| Material for this exercise |
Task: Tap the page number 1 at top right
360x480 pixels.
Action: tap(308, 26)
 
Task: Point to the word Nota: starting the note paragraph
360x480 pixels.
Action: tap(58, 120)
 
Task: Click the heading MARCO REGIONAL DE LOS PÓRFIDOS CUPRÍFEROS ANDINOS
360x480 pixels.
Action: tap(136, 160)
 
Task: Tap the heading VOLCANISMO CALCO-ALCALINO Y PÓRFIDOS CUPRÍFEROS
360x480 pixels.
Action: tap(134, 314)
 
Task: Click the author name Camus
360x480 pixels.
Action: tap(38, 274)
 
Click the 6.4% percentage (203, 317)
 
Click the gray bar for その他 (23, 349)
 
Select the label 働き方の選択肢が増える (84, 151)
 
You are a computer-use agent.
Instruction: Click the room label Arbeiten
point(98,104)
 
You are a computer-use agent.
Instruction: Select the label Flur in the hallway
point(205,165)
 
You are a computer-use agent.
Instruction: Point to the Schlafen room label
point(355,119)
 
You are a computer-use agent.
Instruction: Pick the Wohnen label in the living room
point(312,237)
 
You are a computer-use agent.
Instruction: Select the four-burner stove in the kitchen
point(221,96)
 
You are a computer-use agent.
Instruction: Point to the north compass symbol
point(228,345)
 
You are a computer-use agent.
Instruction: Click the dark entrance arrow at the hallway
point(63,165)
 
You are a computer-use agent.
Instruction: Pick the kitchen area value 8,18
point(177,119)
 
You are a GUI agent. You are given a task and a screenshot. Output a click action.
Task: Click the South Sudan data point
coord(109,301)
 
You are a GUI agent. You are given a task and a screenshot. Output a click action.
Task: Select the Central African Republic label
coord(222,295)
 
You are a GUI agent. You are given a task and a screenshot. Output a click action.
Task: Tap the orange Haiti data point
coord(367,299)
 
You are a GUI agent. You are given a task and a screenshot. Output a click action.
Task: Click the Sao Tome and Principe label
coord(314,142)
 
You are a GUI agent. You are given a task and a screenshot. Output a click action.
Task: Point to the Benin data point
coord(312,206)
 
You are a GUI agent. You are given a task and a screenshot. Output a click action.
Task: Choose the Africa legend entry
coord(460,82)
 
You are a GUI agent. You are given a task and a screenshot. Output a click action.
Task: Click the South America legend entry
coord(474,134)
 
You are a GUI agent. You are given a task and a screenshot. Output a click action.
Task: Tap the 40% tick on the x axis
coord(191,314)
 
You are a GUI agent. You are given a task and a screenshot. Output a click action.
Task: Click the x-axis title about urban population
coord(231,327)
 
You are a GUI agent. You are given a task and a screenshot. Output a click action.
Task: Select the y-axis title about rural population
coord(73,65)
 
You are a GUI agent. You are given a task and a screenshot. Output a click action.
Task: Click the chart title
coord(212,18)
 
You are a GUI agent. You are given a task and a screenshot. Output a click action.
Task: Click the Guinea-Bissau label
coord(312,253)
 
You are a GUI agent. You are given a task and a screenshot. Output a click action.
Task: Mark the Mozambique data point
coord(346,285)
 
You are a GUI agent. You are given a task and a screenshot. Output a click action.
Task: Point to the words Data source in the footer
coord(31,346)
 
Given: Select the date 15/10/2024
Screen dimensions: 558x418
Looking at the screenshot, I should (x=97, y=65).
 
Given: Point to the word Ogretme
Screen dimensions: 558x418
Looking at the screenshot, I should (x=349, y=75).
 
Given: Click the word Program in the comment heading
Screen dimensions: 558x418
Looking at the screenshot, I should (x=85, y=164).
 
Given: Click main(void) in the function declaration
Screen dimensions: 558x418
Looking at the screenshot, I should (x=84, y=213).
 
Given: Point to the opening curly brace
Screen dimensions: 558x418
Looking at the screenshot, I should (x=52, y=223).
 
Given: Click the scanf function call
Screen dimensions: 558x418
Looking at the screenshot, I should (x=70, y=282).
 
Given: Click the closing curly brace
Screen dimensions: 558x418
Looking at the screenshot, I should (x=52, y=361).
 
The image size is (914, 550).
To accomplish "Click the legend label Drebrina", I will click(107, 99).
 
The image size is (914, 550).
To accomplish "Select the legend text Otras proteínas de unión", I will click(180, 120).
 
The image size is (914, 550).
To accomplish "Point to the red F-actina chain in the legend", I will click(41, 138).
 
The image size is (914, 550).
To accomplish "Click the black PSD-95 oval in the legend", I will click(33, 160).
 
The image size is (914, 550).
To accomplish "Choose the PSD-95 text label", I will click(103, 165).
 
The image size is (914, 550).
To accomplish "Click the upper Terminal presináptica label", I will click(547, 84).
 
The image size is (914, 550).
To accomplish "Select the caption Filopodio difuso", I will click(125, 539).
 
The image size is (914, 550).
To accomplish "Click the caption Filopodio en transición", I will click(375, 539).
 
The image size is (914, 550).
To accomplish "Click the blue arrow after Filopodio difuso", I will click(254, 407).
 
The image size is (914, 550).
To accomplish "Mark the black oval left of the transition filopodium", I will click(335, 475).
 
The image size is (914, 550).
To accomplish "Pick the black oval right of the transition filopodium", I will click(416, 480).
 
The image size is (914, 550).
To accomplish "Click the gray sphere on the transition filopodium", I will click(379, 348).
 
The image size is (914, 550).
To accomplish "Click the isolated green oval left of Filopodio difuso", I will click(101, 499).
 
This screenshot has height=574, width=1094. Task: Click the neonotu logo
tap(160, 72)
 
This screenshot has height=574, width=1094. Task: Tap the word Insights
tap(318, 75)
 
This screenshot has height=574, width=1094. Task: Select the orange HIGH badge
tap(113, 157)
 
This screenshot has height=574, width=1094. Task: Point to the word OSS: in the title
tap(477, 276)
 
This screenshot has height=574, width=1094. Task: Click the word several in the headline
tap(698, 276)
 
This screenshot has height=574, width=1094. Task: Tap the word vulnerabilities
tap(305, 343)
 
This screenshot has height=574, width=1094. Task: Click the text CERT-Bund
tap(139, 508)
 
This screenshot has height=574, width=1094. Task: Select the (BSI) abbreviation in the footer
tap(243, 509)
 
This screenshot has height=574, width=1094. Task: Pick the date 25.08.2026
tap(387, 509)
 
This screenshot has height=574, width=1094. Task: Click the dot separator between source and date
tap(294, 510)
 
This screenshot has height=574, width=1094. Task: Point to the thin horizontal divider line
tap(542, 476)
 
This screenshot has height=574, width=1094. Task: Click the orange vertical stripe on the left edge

| Exercise objective |
Reproduce all of the data above, replacing each occurrence of "GUI agent" with "screen-control agent" and changing nothing else.

| Answer to this task |
Task: Tap the page number 1 at top right
360x480 pixels.
Action: tap(308, 26)
 
Task: Point to the word Nota: starting the note paragraph
360x480 pixels.
Action: tap(58, 120)
 
Task: Click the heading MARCO REGIONAL DE LOS PÓRFIDOS CUPRÍFEROS ANDINOS
360x480 pixels.
Action: tap(136, 160)
 
Task: Tap the heading VOLCANISMO CALCO-ALCALINO Y PÓRFIDOS CUPRÍFEROS
360x480 pixels.
Action: tap(134, 314)
 
Task: Click the author name Camus
360x480 pixels.
Action: tap(38, 274)
 
Click the 6.4% percentage (203, 317)
 
Click the gray bar for その他 (23, 349)
 
Select the label 働き方の選択肢が増える (84, 151)
 
You are a computer-use agent.
Instruction: Click the room label Arbeiten
point(98,104)
 
You are a computer-use agent.
Instruction: Select the label Flur in the hallway
point(205,165)
 
You are a computer-use agent.
Instruction: Point to the Schlafen room label
point(355,119)
 
You are a computer-use agent.
Instruction: Pick the Wohnen label in the living room
point(312,237)
 
You are a computer-use agent.
Instruction: Select the four-burner stove in the kitchen
point(221,96)
 
You are a computer-use agent.
Instruction: Point to the north compass symbol
point(228,345)
 
You are a computer-use agent.
Instruction: Click the dark entrance arrow at the hallway
point(63,165)
 
You are a computer-use agent.
Instruction: Pick the kitchen area value 8,18
point(177,119)
 
You are a screen-control agent. You are given a task and a screenshot. Output a click action.
Task: Click the South Sudan data point
coord(109,301)
 
You are a screen-control agent. You are given a task and a screenshot. Output a click action.
Task: Select the Central African Republic label
coord(222,295)
 
You are a screen-control agent. You are given a task and a screenshot. Output a click action.
Task: Tap the orange Haiti data point
coord(367,299)
 
You are a screen-control agent. You are given a task and a screenshot. Output a click action.
Task: Click the Sao Tome and Principe label
coord(314,142)
 
You are a screen-control agent. You are given a task and a screenshot. Output a click action.
Task: Point to the Benin data point
coord(312,206)
 
You are a screen-control agent. You are given a task and a screenshot. Output a click action.
Task: Choose the Africa legend entry
coord(460,82)
 
You are a screen-control agent. You are given a task and a screenshot. Output a click action.
Task: Click the South America legend entry
coord(474,134)
 
You are a screen-control agent. You are given a task and a screenshot. Output a click action.
Task: Tap the 40% tick on the x axis
coord(191,314)
 
You are a screen-control agent. You are given a task and a screenshot. Output a click action.
Task: Click the x-axis title about urban population
coord(231,327)
 
You are a screen-control agent. You are given a task and a screenshot. Output a click action.
Task: Select the y-axis title about rural population
coord(73,65)
 
You are a screen-control agent. You are given a task and a screenshot. Output a click action.
Task: Click the chart title
coord(212,18)
 
You are a screen-control agent. You are given a task and a screenshot. Output a click action.
Task: Click the Guinea-Bissau label
coord(312,253)
 
You are a screen-control agent. You are given a task and a screenshot. Output a click action.
Task: Mark the Mozambique data point
coord(346,285)
 
You are a screen-control agent. You are given a task and a screenshot. Output a click action.
Task: Point to the words Data source in the footer
coord(31,346)
 
Given: Select the date 15/10/2024
Screen dimensions: 558x418
Looking at the screenshot, I should (x=97, y=65).
 
Given: Point to the word Ogretme
Screen dimensions: 558x418
Looking at the screenshot, I should (x=349, y=75).
 
Given: Click the word Program in the comment heading
Screen dimensions: 558x418
Looking at the screenshot, I should (x=85, y=164).
 
Given: Click main(void) in the function declaration
Screen dimensions: 558x418
Looking at the screenshot, I should (x=84, y=213).
 
Given: Point to the opening curly brace
Screen dimensions: 558x418
Looking at the screenshot, I should (x=52, y=223).
 
Given: Click the scanf function call
Screen dimensions: 558x418
Looking at the screenshot, I should (x=70, y=282).
 
Given: Click the closing curly brace
Screen dimensions: 558x418
Looking at the screenshot, I should (x=52, y=361).
 
The image size is (914, 550).
To accomplish "Click the legend label Drebrina", I will click(107, 99).
 
The image size is (914, 550).
To accomplish "Select the legend text Otras proteínas de unión", I will click(180, 120).
 
The image size is (914, 550).
To accomplish "Point to the red F-actina chain in the legend", I will click(41, 138).
 
The image size is (914, 550).
To accomplish "Click the black PSD-95 oval in the legend", I will click(33, 160).
 
The image size is (914, 550).
To accomplish "Choose the PSD-95 text label", I will click(103, 165).
 
The image size is (914, 550).
To accomplish "Click the upper Terminal presináptica label", I will click(547, 84).
 
The image size is (914, 550).
To accomplish "Select the caption Filopodio difuso", I will click(125, 539).
 
The image size is (914, 550).
To accomplish "Click the caption Filopodio en transición", I will click(375, 539).
 
The image size is (914, 550).
To accomplish "Click the blue arrow after Filopodio difuso", I will click(254, 407).
 
The image size is (914, 550).
To accomplish "Mark the black oval left of the transition filopodium", I will click(335, 475).
 
The image size is (914, 550).
To accomplish "Pick the black oval right of the transition filopodium", I will click(416, 480).
 
The image size is (914, 550).
To accomplish "Click the gray sphere on the transition filopodium", I will click(379, 348).
 
The image size is (914, 550).
To accomplish "Click the isolated green oval left of Filopodio difuso", I will click(101, 499).
 
This screenshot has height=574, width=1094. Task: Click the neonotu logo
tap(160, 72)
 
This screenshot has height=574, width=1094. Task: Tap the word Insights
tap(318, 75)
 
This screenshot has height=574, width=1094. Task: Select the orange HIGH badge
tap(113, 157)
 
This screenshot has height=574, width=1094. Task: Point to the word OSS: in the title
tap(477, 276)
 
This screenshot has height=574, width=1094. Task: Click the word several in the headline
tap(698, 276)
 
This screenshot has height=574, width=1094. Task: Tap the word vulnerabilities
tap(305, 343)
 
This screenshot has height=574, width=1094. Task: Click the text CERT-Bund
tap(139, 508)
 
This screenshot has height=574, width=1094. Task: Select the (BSI) abbreviation in the footer
tap(243, 509)
 
This screenshot has height=574, width=1094. Task: Pick the date 25.08.2026
tap(387, 509)
 
This screenshot has height=574, width=1094. Task: Click the dot separator between source and date
tap(294, 510)
 
This screenshot has height=574, width=1094. Task: Point to the thin horizontal divider line
tap(542, 476)
 
This screenshot has height=574, width=1094. Task: Click the orange vertical stripe on the left edge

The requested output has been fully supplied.